FEDORA-2019-06f611666c has been submitted as an update to Fedora 30. https://bodhi.fedoraproject.org/updates/FEDORA-2019-06f611666c
FEDORA-2019-4cefd3161a has been submitted as an update to Fedora 29. https://bodhi.fedoraproject.org/updates/FEDORA-2019-4cefd3161a
nfs-utils-2.3.4-2.fc30 has been pushed to the Fedora 30 testing repository. If problems still persist, please make note of it in this bug report. See https://fedoraproject.org/wiki/QA:Updates_Testing for instructions on how to install test updates. You can provide feedback for this update here: https://bodhi.fedoraproject.org/updates/FEDORA-2019-06f611666c
nfs-utils-2.3.3-4.rc2.fc29 has been pushed to the Fedora 29 testing repository. If problems still persist, please make note of it in this bug report. See https://fedoraproject.org/wiki/QA:Updates_Testing for instructions on how to install test updates. You can provide feedback for this update here: https://bodhi.fedoraproject.org/updates/FEDORA-2019-4cefd3161a
Steve, Can I ask a general question here about those kernel Oops that I posted in this bug and that have been reported using abrt. Surely, a buggy nfs-utils package should not be able to cause those in the kernel, right? These are kernel bugs, correct?

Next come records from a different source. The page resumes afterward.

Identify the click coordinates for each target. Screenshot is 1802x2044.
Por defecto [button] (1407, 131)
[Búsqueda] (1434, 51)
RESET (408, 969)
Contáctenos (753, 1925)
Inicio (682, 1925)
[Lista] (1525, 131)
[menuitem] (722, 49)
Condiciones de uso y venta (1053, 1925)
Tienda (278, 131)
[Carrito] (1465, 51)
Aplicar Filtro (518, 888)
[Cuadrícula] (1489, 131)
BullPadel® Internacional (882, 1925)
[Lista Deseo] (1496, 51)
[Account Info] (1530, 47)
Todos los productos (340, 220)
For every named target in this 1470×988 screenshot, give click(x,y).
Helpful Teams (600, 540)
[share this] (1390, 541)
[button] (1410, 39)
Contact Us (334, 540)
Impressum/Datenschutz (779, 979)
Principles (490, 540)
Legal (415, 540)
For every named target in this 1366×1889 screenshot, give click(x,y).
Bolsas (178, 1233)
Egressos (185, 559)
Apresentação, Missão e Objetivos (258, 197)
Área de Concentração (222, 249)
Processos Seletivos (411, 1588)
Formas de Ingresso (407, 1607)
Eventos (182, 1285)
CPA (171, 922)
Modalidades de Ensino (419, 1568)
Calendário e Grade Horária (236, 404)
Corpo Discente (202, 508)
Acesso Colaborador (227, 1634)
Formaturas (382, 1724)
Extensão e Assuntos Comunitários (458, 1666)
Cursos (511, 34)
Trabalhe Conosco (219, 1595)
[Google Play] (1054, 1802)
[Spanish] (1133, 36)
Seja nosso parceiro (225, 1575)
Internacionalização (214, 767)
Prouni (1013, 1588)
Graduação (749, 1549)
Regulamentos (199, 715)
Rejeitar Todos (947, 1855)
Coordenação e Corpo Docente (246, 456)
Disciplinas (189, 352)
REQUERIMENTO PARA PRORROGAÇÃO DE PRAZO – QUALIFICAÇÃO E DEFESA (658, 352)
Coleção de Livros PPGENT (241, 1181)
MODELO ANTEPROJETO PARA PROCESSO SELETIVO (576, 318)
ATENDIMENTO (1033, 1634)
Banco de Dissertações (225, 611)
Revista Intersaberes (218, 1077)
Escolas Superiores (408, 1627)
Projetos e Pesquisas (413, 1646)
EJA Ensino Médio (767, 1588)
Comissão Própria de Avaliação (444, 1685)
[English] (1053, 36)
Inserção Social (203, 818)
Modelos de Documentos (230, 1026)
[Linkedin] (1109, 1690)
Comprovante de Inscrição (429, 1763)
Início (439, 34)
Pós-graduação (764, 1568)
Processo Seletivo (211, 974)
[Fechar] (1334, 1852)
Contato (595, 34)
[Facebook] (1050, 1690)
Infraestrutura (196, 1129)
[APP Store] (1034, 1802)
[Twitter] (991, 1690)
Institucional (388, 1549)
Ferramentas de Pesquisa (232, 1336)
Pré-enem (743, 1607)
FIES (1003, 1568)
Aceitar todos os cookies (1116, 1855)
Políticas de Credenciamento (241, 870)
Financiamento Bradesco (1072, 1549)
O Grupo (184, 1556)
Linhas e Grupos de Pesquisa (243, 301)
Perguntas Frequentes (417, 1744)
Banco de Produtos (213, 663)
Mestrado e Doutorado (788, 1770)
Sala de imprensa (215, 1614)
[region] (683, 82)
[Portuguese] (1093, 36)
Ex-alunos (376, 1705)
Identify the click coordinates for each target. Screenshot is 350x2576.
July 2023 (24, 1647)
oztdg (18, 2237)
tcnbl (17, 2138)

(In reply to Bojan Smojver from comment #14) > Can I ask a general question here about those kernel Oops that I posted in > this bug and that have been reported using abrt. Surely, a buggy nfs-utils > package should not be able to cause those in the kernel, right? These are > kernel bugs, correct? Yes, that's a kernel bug probably unrelated to the mountd bug. I don't recognize it.
nfs-utils-2.3.4-2.fc30 has been pushed to the Fedora 30 stable repository. If problems still persist, please make note of it in this bug report.
nfs-utils-2.3.3-4.rc2.fc29 has been pushed to the Fedora 29 stable repository. If problems still persist, please make note of it in this bug report.